Best of luck finding your way through this.

[Lovingparent]

 

 

I don't know if any of this is helpful in your situation, but thought I'd pass it along.

 

Thanks to everyone that has commented. Every little bit helps me. I hardly knew what scoliosis was before and I need all the information I can get to get us through. The information about Marfan's was very enlightening.  I had no idea that Marfan's existed before this week.

I am especially curious about core strengthening and physical therapy and chiropractors and any other alternative ways to correct it. We will get my son outfitted with a brace, but it would be nice to have other options too as the brace is not always successful. 

[Tiramisu]

With my second dd's spine issue. It was nearly a year of the ped telling us it was a pulled hamstring (her hamstrings had become very tight and sore). When her walk changed, I got her into an orthopedists where she was dx'd in 30 seconds. The MRI was a week later. We were referred to a pediatric spinal surgeon and had to wait two months for that, and that was with the orthopedist calling on our behalf. Otherwise it would have been twice as long. Surgery was six months later. We met with four orthopedic surgeons, two just to get advice, and two to choose from. I scheduled surgery with one and then cancelled when we found someone we liked better. I would have seen more but I was convinced after meeting the second that he was the one I wanted to do the surgery.

 

With my oldest's dd's problem. We saw an endo in the morning, had an MRI that afternoon and got the results within a week, but we still had to wait over a month for the neuro-endo.

[MyThreeSons]

Thanks to everyone that has commented. Every little bit helps me. I hardly knew what scoliosis was before and I need all the information I can get to get us through. The information about Marfan's was very enlightening.  I had no idea that Marfan's existed before this week.

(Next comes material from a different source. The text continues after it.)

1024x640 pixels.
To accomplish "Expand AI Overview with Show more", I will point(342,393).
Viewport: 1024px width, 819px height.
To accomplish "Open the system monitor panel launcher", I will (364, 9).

I am especially curious about core strengthening and physical therapy and chiropractors and any other alternative ways to correct it. We will get my son outfitted with a brace, but it would be nice to have other options too as the brace is not always successful. 

 

Here's my scoliosis story:

 

Throughout my upper elementary and junior high school years, I had frequent bouts of bronchitis that developed into pneumonia. When the radiologist was reading the follow-up x-ray after one such episode, he noticed a curvature in my spine. He was able to go back and pull several other x-rays and see that the curve was indeed getting worse rather rapidly. He alerted the pediatrician, who called us in.

 

The pediatrician knew of an orthopedic surgeon in our town who was very well known for working with scoliosis. He had several patients who flew up from the southern California and even from other Western states to see him. Of course, that's who we wanted to see. When my Mom called to get an appointment, she was told that he was no longer accepting new patients. Not one to be deterred, my Mom asked if he would take a patient who was a family member of an existing patient. The nurse said that yes, he would. So my Mom told her that Dr. A had treated her for a broken ankle when she was a little girl -- like 30 years earlier. The nurse counted that, and I got in. 

 

I loved that Dr! He was such a kind, gentle man. At that time, bracing and / or surgery were the standard treatments for scoliosis. But Dr. A was a little ahead of his time, I guess. My treatment primarily consisted of Physical Therapy. Looking back, I think it was mainly what would be called core-strengthening exercises. I did wear a soft figure-eight brace that pulled my shoulders back to help with my kyphosis for a few years, but I never had any other brace or surgery. I do still have a mild curve, and occasional back pain, but nothing severe.